We hope that our work here can facilitate future research that advances collision-free graph data augmentation.


Appendix A Illustrative Example of Distinguishable Graphs with Random Soft Edges

Figure 9 provides an illustrative example of the benefit of random soft edges for distinguishing graphs. The input graphs are on the top, and we here depict two hops of the GNNs on computing the node embedding for the nodes circled in red. A standard GNN cannot distinguish the two nodes if the edges are with binary weights: the left and right trees are equivalent due to the permutation invariant computations in GNNs. On the other hand, by assigning random edge weights, GNNs can disambiguate left tree from the right one due to the soft weights along the tree travel paths (highlighted in red).

Figure 9: Illustrative example: GNNs cannot distinguish nodes with binary weights. By assigning random edge weights (in red), GNNs can disambiguate them.

Appendix B Statistics of the graph classification benchmark datasets.

Table 3 summarizes the data statistics of the six datasets, including the number of graphs, the average node number per graph, the average edge number per graph, the number of node features, and the number of classes.

Name graphs nodes edges features classes
PTC_MR 334 14.3 29.4 18 2
NCI109 4127 29.7 64.3 38 2
NCI1 4110 29.9 64.6 37 2
MUTAG 188 17.9 39.6 7 2
ENZYMES 600 32.6 124.3 3 6
PROTEINS 1113 39.1 145.6 3 2
Table 3: Statistics of the graph classification benchmark datasets.

Appendix C Increasing the Node Embedding Dimension in SoftEdge

Despite its resilience to performance degradation with depth, SoftEdge also degraded its performance with 64 and 100 layers, as shown in Section 4.2.2. Theoretically, without sample collision, if the modeling power of the GNN networks is enough, SoftEdge should not degrade the predictive performance of a model.
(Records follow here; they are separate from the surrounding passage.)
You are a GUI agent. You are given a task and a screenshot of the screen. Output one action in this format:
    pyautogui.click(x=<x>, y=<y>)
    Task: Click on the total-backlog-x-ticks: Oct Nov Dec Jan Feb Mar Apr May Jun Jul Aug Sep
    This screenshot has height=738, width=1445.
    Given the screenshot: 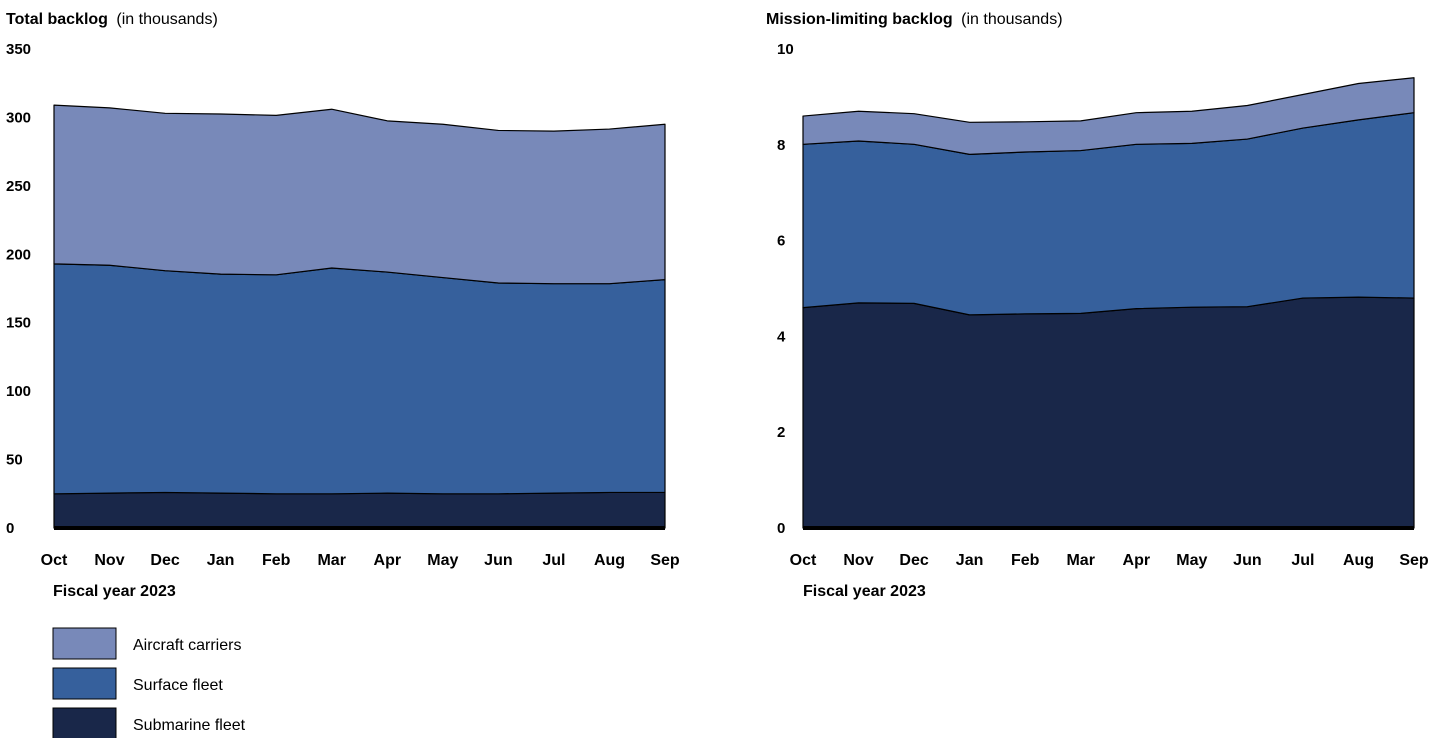 What is the action you would take?
    pyautogui.click(x=360, y=560)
Inspired by the over-squashing issue as discussed in (alon2021on), we suspect that the degradation may due to the bottleneck of the node embedding dimension. To verify our hypothesis, we further conduct experiments of increasing the model’s capability through enlarging the dimension of the hidden embeddings. We increased the node embedding dimension from 64, to 128, 256 and 512 in ResGCN with 100 layers. Results are presented in Figure 10. Figure 10 show that SoftEdge can increase the accuracy by enlarging the hidden dimension, but still obtained accuracy slightly behind the less deeper models. We conjecture that such inferior accuracy may due to other issues in the graph learning such as over-smoothing (LiHW18; abs-1901-00596), over-squashing (alon2021on), or the networks’ learning dynamics.

Figure 10: Accuracy obtained when increasing the dimension of the node embedding in SoftEdge with 100 layers on the NCI1 and NCI109 datasets.